Possible early origin of the RA song nucleus. A: EMX2 gene expression, which is higher in adult RA, shows higher expression in the caudal arcopallium (surround by white arrows) at P1 with the same shape as the RA nucleus of adults. B: LHX9 expression in an adjacent section shows the boundaries of the arcopallium and slightly lower expression in the location of the specialized EMX2 region (black arrows). C: ER81 expression in an adjacent section.

Figure 20

A model of avian telencephalic development. A-F: Temporal and anatomical progression of regions with shared gene expression profiles (colors) from ED4 to adulthood. Right is oriented anterior. Not all brains regions are generated in the same plane of section. For example, the mesopallium marker patterns are positioned more medial than the nidopallium+hyperpallium marker patterns, and they partly overlap in the central medial-lateral location of the lateral telencephalon. Thus this model represents a compressed view for each developmental age. See main text for explanation of the model. Further details on the chronological appearance of expression markers are summarized in Table 3.

Figure 21

Comparison with Cartesian-defined model of avian cerebral organization. Shown are coronal views of an adult pigeon brain (A, B) and sagittal views of an adult songbird brain (C, D) with the brain subdivisions colored coded according to a recent vision of Cartesian defined subdivisions (A, C) and the phyletic quantitative gene expression and continuum model (B, D) of this and the companion study (Jarvis et al 2013). The center of coordinates is placed in the ventricle at the level of the LMI lamina, with the x-axis parallel to LMI and the y-axis parallel to the dorsal-ventral position of the ventricle. In these views, regardless of how the regions are named, most non-hippocampus/arcopallium pallial regions extend from the lateral wall of the ventricle to the lateral surface of the telencephalon. Solid white lines are laminas that separate subdivisions. Dashed black lines divide regions within a subdivision, whether a lamina is present or not. Dashed gray lines show the Cartesian coordinate axes (A: anterior; D: dorsal; L: lateral; M: medial; P: posterior; V: ventral).

Figure 22

Avian cerebral organization and its mammalian homologies according to different hypotheses.

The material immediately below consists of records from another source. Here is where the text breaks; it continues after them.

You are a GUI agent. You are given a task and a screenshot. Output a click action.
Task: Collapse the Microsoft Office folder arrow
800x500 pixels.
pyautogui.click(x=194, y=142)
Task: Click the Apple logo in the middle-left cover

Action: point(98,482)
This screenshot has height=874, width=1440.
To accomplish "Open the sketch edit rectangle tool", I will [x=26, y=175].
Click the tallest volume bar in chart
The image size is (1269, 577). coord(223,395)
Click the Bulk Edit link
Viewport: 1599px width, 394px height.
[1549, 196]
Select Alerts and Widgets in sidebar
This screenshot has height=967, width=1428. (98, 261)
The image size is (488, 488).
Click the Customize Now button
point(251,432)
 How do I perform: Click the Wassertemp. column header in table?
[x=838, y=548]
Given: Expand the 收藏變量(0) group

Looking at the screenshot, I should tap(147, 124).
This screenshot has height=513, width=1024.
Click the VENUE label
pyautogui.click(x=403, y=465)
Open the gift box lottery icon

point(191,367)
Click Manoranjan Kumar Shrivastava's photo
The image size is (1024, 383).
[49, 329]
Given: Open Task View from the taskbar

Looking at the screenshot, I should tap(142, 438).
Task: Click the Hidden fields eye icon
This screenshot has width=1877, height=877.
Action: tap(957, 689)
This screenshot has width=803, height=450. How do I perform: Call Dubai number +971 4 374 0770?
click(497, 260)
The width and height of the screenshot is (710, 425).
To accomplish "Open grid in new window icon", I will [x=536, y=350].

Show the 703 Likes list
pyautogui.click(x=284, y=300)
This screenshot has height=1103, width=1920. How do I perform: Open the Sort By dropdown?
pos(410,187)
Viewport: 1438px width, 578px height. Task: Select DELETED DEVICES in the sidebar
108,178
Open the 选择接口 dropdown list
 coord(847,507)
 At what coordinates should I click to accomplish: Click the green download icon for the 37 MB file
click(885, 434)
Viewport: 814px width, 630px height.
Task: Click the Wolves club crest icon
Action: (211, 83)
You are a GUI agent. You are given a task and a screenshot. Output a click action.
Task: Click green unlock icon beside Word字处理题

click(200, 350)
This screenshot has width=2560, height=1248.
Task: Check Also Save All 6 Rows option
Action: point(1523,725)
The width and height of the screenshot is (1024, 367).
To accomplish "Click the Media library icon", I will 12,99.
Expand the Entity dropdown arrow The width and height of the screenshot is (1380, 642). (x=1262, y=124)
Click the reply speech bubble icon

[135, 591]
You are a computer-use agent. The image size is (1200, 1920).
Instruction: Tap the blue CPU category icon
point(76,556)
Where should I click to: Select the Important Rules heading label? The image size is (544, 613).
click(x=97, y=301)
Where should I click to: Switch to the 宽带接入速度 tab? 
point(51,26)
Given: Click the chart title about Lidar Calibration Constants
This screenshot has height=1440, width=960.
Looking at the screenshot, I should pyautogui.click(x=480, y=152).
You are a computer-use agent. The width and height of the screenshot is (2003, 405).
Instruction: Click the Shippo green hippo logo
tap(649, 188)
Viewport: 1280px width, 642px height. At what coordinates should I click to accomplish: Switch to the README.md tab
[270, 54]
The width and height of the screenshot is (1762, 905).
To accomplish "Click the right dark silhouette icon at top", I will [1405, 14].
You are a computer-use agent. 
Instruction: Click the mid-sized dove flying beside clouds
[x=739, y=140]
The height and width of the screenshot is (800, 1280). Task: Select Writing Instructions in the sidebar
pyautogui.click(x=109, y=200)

A: Color-coded scheme of the avian brain in our organization model. B: Color-coded scheme of the rodent brain according to the nuclear-to-layered hypothesis of homology with the avian brain. C: Color-coded scheme of the rodent brain according to the nuclear-to-claustrum/amgydala hypothesis of homology with the avian brain. D: Color-coded scheme of the rodent brain according to a field hypothesis of homology with the avian brain proposed in this study.